Q1: It kind of depends how you subscribe to messages. NServiceBus was build with the that there are business services (bounded contexts), which cannot share data. However in CQRS you have fat events that contain a lot of data, which are published so that subscribers can store the information in their read model. This read model is than used, for example, in the user interface. Either via a normal UI or via a composite UI (which gathers information from multiple business services). So it depends what you're looking for.
Q2: It is possible to subscribe to multiple events. However there is only one logical publisher of the event. So an event "CustomerWasBilled" cannot come from ComponentA and ComponentB. However you can subscribe to many different events and each publisher can of course have many different subscribers.
[Udi] A given publisher can be scaled out across multiple servers and NServiceBus will handle that for you - no need to subscribe to each machine.
Q3: I would think this is pure administration. If it should stay online and receive messages, queues will fill up. If it should be down/offline permanently and messages aren't processed, then you'd know pretty fast after the component was taken down. But I highly recommend documenting which subscribers and publishers are connected to each other and what happens if you change a message or a component.
[Udi] If it is an orderly shutdown, then it should include the unsubscribe. If it is a crash - ergo temporary, then you detect that with standard monitoring (WMI). In order to protect your queue from filling up, you can define when a message should be discarded using the TimeToBeReceived attribute.

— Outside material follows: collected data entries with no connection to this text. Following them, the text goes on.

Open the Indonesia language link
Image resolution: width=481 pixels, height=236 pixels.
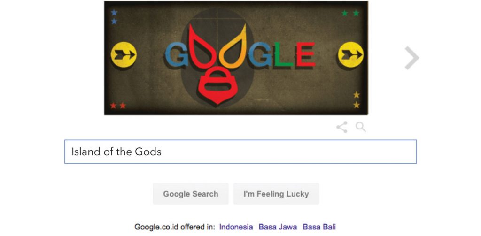click(x=236, y=227)
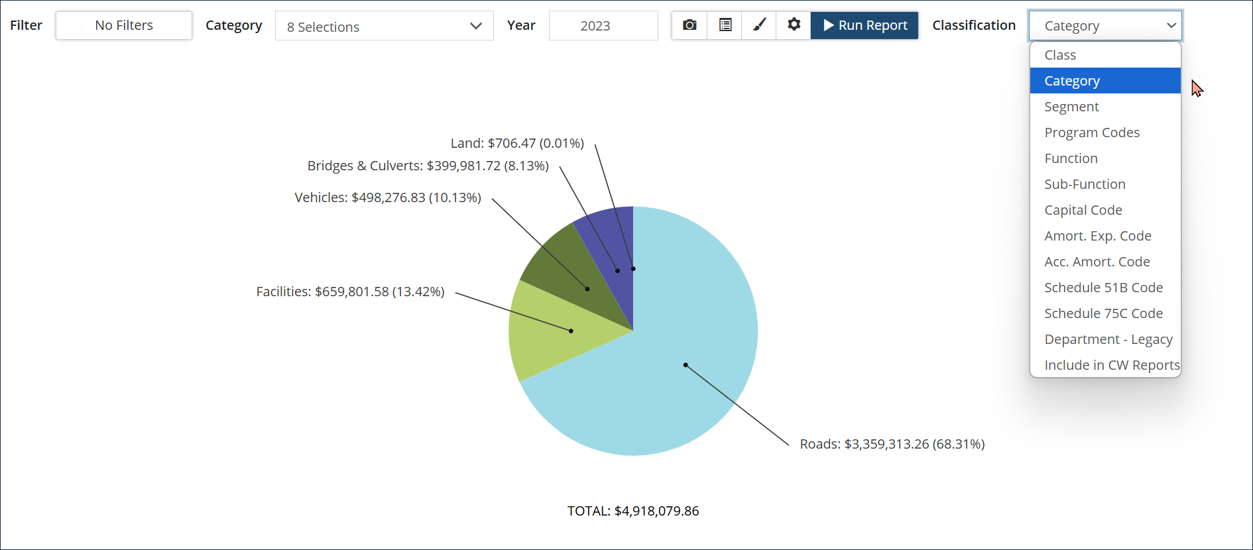Open the data table list icon
Viewport: 1253px width, 550px height.
coord(725,25)
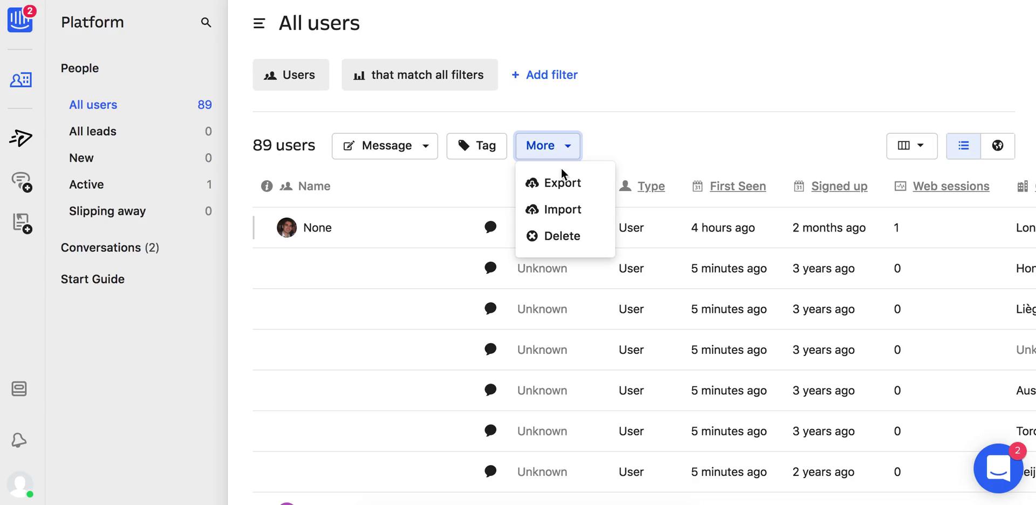Click the Tag button
This screenshot has height=505, width=1036.
click(476, 146)
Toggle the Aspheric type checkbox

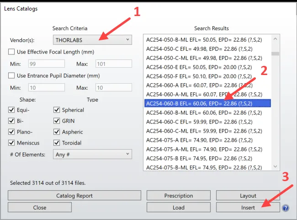pyautogui.click(x=57, y=132)
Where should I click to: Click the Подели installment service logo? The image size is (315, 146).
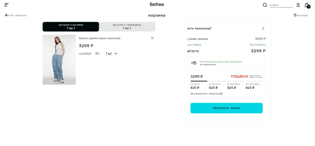(239, 76)
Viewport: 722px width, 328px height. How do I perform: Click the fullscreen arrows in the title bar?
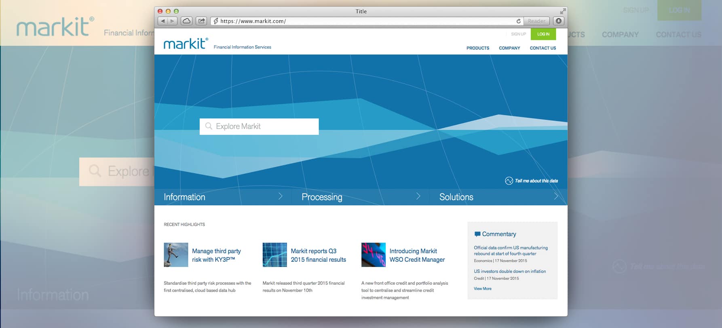click(x=562, y=11)
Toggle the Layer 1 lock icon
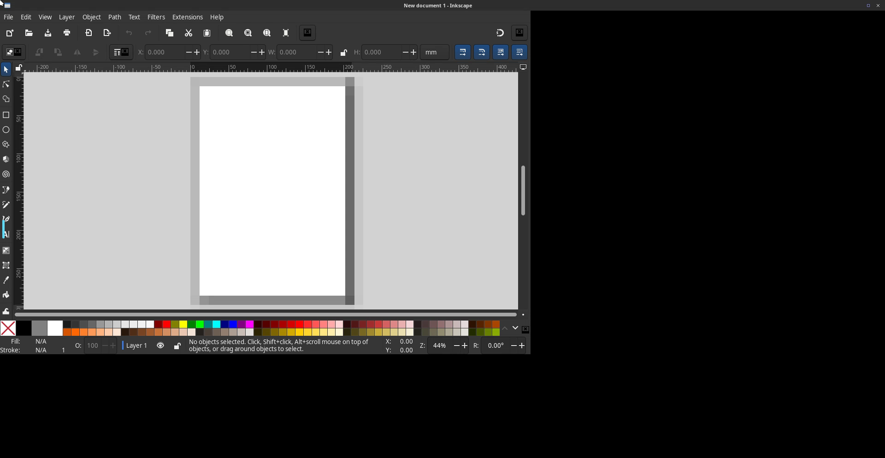The height and width of the screenshot is (458, 885). (177, 345)
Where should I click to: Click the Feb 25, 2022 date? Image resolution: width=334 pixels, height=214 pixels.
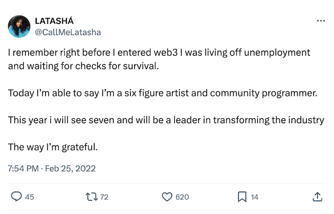70,169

Q4: This is handled in NServiceBus. It stores the subscriptions in a datastore, which can be SQL Server, RavenDB & InMemory. But it also keeps the subscriptions in memory and checks regularly if new subscriptions have been added. Should not be a problem with NServiceBus.
Q5: MSMQ is by itself reliable in nature. Of course if your entire server crashes and all messages were on the HD that fried, that's a problem. If a component is not reachable for a longer amount of days, it depends on SLA if this can happen. You can monitor message count in either incoming queue or error queue. Don't also forget DeadLetterQueue. But NServiceBus lets you also monitor how long it takes for messages to be processed.
When a component is not reachable for a long amount of time (e.g. days) than the business should decide what to do. If it's important messages get processed, introduce clustering, etc.